Jordan: There’s something about snow that just seems pristine. It starts with the purity of the color, of course, but more than that, it falls gently to the ground and just sits there. Brilliant, white, untouched. You can tell if something or someone or some dog or other creature has messed with snow, or you can tell if it’s as pure as it was when it fell from the sky except bad news…. even that snow has plastic in it.
News Clip: An alarming new study published Wednesday says scientists discovered microscopic particles of plastic in snow from the Alps in to remote regions of the Arctic. The findings are part of a growing body of evidence showing particles from plastic waste end up in our water, soil and air.
Jordan: We’ve recently begun learning about micro plastics, and they are everywhere. You know all those really cool, really tiny little parts of the universe? The invisible particles and microorganisms and molecules that we don’t see but that play their own role in keeping the world in harmony. Well micro plastics are just like them except their plastic, and we made them. We didn’t do it on purpose, but that doesn’t really matter. So where are they? How can we filter them out? What does ingesting this stuff do to people or to animals? How much of them are we eating or drinking? Or you’ve been breathing, right now? The good news is we’re finding answers to those questions. Bad news is the answers. I’m Jordan Heath Rawlings, and this is The Big Story. Rachel Chen is a writer who examined micro plastics for Chatelaine. Hi Rachel.
Jordan: Do you remember the first time you heard about micro plastics?
Rachel: So I actually didn’t really pay too much attention when I first heard about it but I used to work at the University of Toronto student newspaper diversity and one of our associate science editors was in the Rochman lab, which is the University of Toronto’s lab that studies anthropogenic pollution and she wrote an article for, like, our front page, and it didn’t really occur to me what it was but she was studying micro plastics in I think the Arctic and seeing how much was in our water, in the oceans, in the deep sea. So it didn’t register then, but I think most of us got it this year when the University of Victoria released the study and they were like, hey, you’re eating micro plastics, you are also inhaling micro plastics and I guess just all the zero waste content that I consume and then also just all the discussions about, like a plastic ban and also just having people in my life who were very careful about BPA free plastic stuff like that, which apparently doesn’t matter, since everything is a micro plastic that we’re breathing in anyway. Uh, that’s when it started to really hit me that like, oh, micro plastics are just gross and everywhere.

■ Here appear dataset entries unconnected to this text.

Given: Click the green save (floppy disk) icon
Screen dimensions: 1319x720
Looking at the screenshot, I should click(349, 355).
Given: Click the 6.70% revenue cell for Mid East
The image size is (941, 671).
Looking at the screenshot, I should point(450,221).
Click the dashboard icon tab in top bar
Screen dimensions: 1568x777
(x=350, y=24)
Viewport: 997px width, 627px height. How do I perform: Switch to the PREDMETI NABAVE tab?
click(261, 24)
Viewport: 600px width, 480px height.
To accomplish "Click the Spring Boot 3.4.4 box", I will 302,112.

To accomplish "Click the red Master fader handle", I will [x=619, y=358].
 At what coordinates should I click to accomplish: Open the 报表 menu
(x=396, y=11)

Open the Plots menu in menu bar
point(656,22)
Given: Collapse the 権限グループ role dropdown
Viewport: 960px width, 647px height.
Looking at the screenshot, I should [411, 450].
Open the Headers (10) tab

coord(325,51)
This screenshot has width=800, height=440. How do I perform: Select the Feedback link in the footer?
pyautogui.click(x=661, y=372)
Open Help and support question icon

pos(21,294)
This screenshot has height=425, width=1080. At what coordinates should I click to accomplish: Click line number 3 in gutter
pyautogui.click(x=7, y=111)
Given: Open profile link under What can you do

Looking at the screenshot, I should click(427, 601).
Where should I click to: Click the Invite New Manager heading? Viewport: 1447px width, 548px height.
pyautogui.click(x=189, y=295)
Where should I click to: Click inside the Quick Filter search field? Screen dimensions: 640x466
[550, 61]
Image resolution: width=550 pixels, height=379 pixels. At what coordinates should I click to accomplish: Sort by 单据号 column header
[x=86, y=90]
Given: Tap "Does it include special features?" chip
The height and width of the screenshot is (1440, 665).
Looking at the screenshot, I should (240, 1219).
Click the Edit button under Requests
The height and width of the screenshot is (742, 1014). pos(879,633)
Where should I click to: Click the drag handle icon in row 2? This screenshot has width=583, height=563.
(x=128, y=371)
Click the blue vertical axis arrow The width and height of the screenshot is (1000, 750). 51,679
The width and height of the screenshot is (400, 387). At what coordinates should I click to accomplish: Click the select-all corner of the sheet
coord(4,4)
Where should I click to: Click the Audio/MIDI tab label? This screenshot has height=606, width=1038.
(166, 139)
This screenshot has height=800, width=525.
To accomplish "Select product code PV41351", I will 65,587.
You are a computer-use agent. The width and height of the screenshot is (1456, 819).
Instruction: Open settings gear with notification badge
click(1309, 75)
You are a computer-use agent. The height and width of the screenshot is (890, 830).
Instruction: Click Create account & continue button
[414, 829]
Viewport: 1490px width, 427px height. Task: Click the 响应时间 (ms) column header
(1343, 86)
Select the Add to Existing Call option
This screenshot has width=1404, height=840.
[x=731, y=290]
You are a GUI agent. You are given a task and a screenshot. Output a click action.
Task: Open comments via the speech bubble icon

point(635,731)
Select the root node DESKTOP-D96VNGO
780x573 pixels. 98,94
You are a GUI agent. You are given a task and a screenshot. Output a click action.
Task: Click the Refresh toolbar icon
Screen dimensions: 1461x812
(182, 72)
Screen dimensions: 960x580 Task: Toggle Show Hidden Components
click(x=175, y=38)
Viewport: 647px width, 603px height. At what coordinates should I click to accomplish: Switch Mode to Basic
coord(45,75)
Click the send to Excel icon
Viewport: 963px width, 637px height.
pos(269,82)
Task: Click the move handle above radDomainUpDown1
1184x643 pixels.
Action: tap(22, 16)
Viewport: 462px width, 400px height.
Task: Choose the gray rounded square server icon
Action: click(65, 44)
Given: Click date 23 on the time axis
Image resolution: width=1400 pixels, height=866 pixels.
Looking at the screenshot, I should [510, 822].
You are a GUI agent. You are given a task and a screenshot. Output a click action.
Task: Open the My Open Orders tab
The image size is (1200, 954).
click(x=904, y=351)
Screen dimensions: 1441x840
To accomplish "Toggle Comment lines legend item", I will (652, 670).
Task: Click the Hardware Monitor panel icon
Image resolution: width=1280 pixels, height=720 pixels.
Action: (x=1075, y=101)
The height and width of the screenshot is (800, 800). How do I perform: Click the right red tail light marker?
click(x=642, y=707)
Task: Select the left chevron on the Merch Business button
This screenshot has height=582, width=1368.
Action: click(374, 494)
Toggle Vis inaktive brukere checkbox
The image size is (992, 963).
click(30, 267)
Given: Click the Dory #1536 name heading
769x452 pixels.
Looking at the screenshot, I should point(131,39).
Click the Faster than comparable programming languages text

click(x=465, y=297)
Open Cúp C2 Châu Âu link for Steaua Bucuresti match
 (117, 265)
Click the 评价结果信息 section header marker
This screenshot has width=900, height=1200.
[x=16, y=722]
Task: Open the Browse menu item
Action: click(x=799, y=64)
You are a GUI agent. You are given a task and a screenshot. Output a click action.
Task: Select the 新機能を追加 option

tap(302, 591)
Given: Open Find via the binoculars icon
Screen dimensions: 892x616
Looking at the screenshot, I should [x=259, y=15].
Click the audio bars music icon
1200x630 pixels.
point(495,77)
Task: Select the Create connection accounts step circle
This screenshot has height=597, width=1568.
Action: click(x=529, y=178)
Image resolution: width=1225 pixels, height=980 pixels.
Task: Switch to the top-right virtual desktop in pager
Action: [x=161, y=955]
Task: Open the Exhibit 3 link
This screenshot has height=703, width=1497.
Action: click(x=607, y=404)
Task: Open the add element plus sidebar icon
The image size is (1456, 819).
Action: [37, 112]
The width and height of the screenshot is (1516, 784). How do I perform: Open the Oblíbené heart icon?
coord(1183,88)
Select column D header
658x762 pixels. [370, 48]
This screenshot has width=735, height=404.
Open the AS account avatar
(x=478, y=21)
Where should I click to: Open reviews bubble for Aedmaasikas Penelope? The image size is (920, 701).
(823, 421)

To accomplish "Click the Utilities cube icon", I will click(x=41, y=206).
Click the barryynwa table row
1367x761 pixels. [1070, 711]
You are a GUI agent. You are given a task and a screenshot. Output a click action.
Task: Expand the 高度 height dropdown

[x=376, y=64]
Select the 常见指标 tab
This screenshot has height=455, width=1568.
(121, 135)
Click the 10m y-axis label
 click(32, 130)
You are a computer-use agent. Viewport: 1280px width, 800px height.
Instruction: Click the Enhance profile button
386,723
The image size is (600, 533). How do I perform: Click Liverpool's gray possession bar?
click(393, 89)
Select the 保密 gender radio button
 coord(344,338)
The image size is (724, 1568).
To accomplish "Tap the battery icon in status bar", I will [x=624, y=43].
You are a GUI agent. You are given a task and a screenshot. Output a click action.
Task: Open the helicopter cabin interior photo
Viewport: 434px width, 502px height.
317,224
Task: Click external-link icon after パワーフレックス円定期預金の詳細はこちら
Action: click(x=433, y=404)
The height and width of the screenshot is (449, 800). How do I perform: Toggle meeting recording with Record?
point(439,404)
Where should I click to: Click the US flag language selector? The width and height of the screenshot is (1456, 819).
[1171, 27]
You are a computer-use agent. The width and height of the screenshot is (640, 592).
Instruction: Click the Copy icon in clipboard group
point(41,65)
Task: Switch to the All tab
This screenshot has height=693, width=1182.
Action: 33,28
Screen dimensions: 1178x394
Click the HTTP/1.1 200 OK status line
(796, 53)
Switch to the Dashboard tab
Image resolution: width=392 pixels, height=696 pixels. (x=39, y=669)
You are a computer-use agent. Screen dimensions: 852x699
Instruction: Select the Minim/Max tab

Jordan: It also hit me when I read in your piece that I am breathing them and inhaling them and eating them. Um, but explain if you can just what they are.
Rachel: Right. So a micro plastic is; Well, it’s defined as plastic particles that are less than five millimeters I believe, however, not to freak everyone out even more, they’re also nano plastics, which are 1 to 1000 nanometers in size.
Jordan: So invisible, I assume.
Rachel: Basically. But even though they’re small and they’re invisible, they still don’t biodegrade, they don’t disappear. They’re just really, really, really small pieces of plastic that are still floating around out there.
Jordan: Where do they come from?
Rachel: So they come from various sources. There’s plastic everywhere, everything’s made of plastic. When you think about it, you have textiles made out of plastic, you have your regular single use plastics that you think about when you think of plastic waste. But there are also things like microbeads inside, in like facial cleansers, and so sometimes they’re made to be that small, and then other times they become small from wear and tear overtime. For example, one big one; I interviewed a grad student from the Rochman lab, Sam Athe, and she talked about how microfibers are a big deal so when you wash your clothes, for example, when you pull the dryer filter out and there’s all that gunk on the filter, those are all microfibers and we catch them in dryers, but we don’t really catch them in washing machines anymore. So when you wash your clothing all of the micro plastics, all the little fibers that come out from your clothing go down the water drains, so you get micro plastics from all these different sources. On the bright side, microbeads were banned last year in 2018.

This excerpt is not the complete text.